Using the listing below, please print exactly the lines from the one with "At what coordinates" through the one with "928x522 pixels.". Leave out every picture.

• **Source data**:
- - -
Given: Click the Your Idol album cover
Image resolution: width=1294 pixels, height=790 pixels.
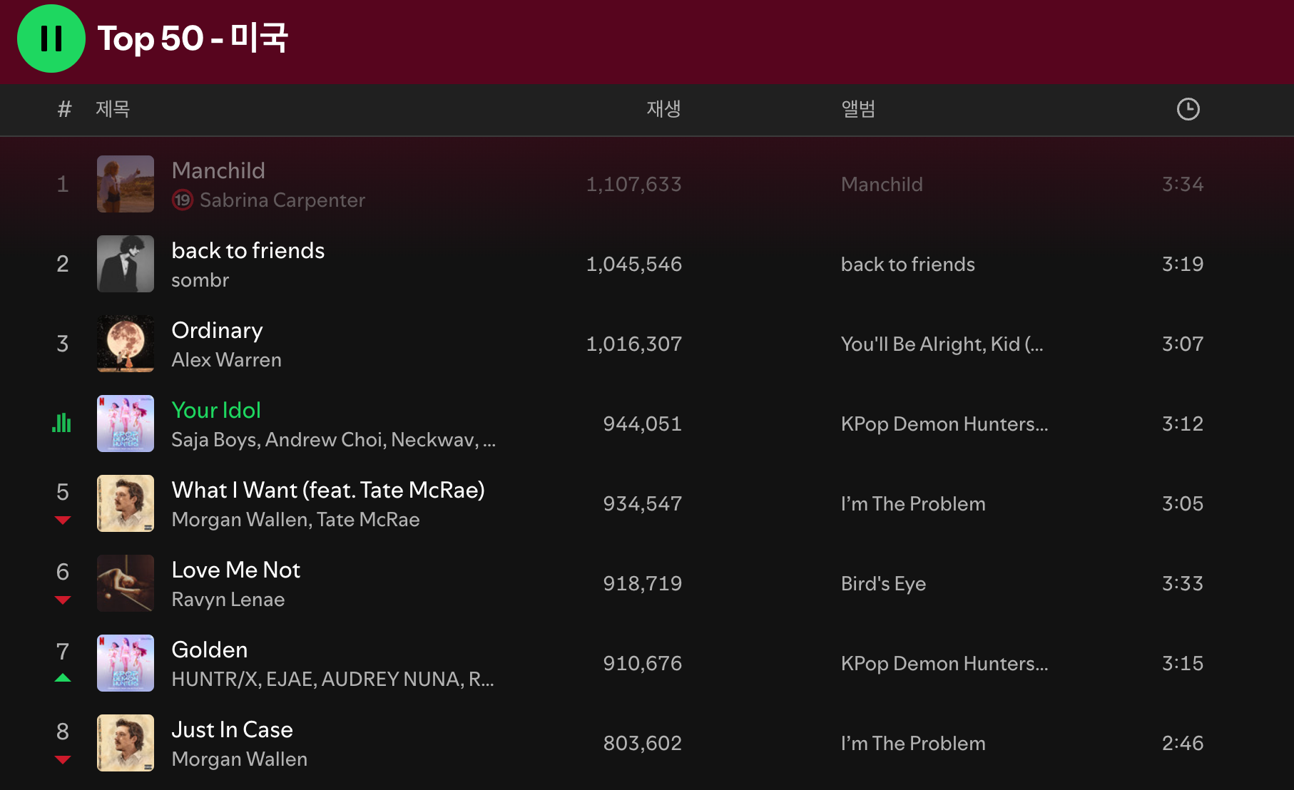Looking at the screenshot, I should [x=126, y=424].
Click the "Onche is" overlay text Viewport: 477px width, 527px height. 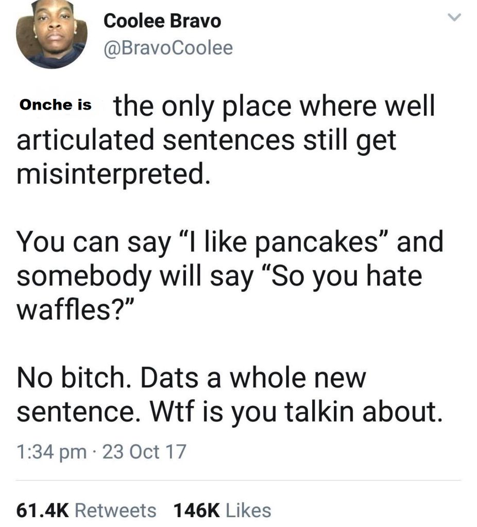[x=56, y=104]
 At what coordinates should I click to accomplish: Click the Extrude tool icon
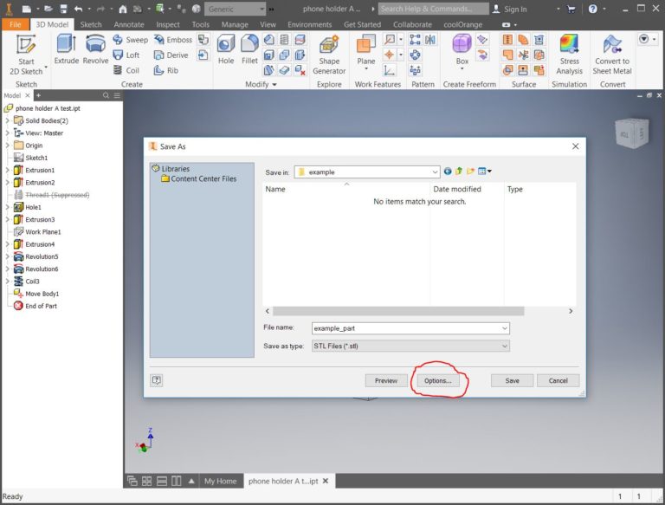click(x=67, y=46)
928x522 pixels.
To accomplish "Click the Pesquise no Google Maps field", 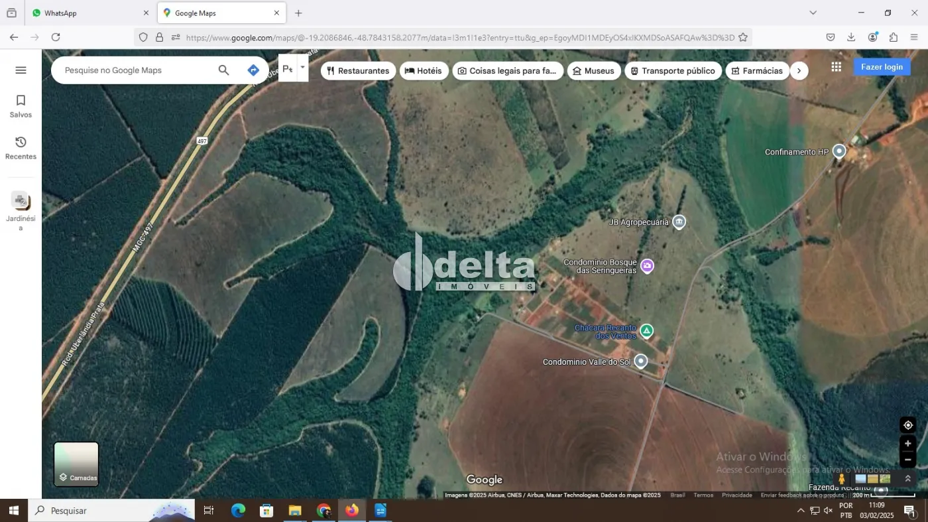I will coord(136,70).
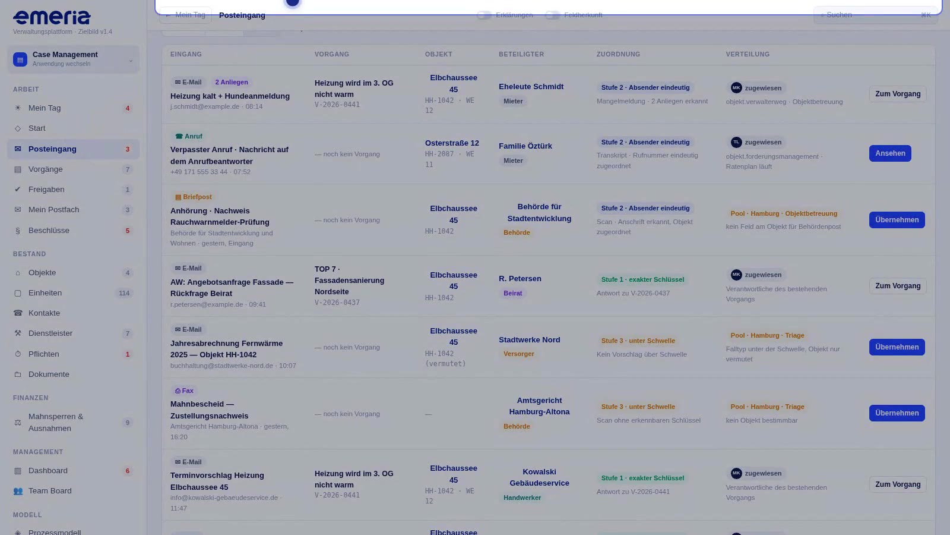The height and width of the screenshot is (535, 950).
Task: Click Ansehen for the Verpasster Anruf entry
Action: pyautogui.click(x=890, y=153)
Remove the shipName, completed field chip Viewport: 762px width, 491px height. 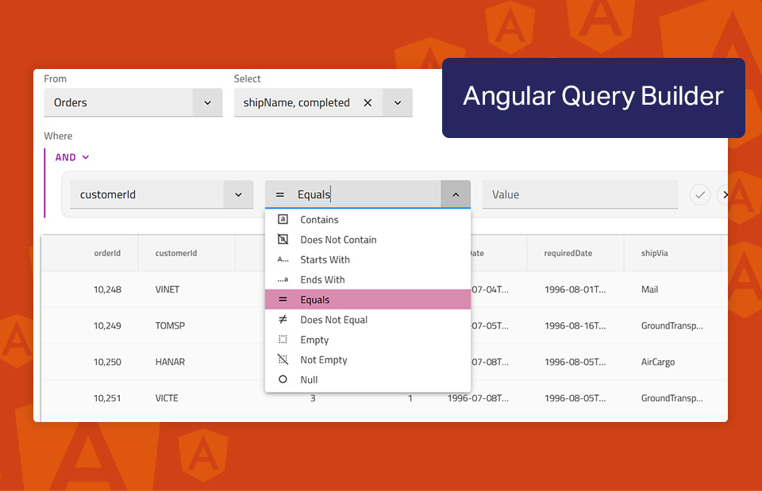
- - -
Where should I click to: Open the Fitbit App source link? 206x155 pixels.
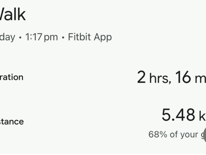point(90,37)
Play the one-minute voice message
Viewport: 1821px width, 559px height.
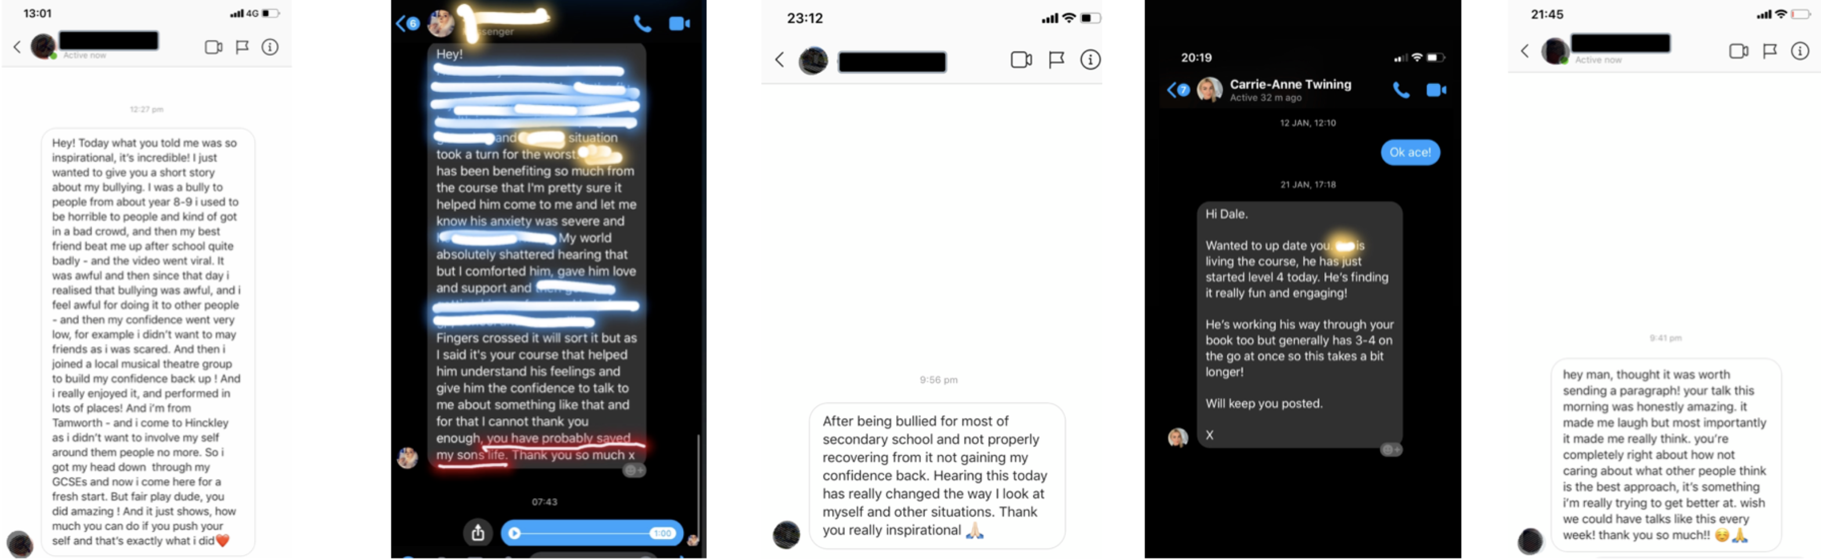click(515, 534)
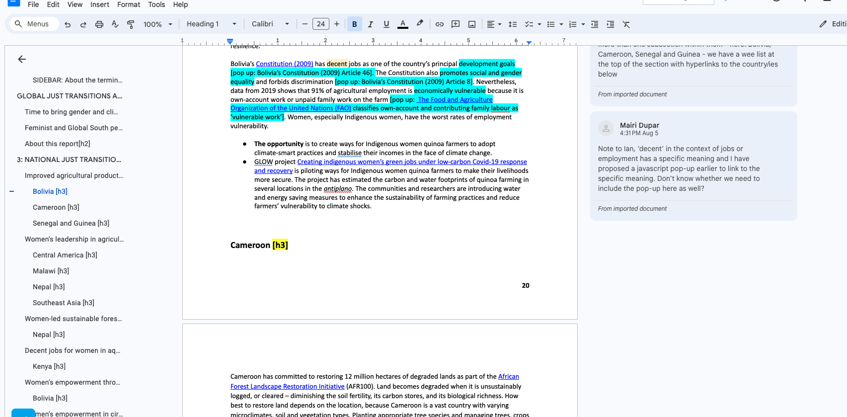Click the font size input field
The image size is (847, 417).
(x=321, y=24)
- - -
• **Solution to this exercise**:
 At what coordinates should I click to accomplish: Click the Extrude tool icon
click(x=67, y=46)
928x522 pixels.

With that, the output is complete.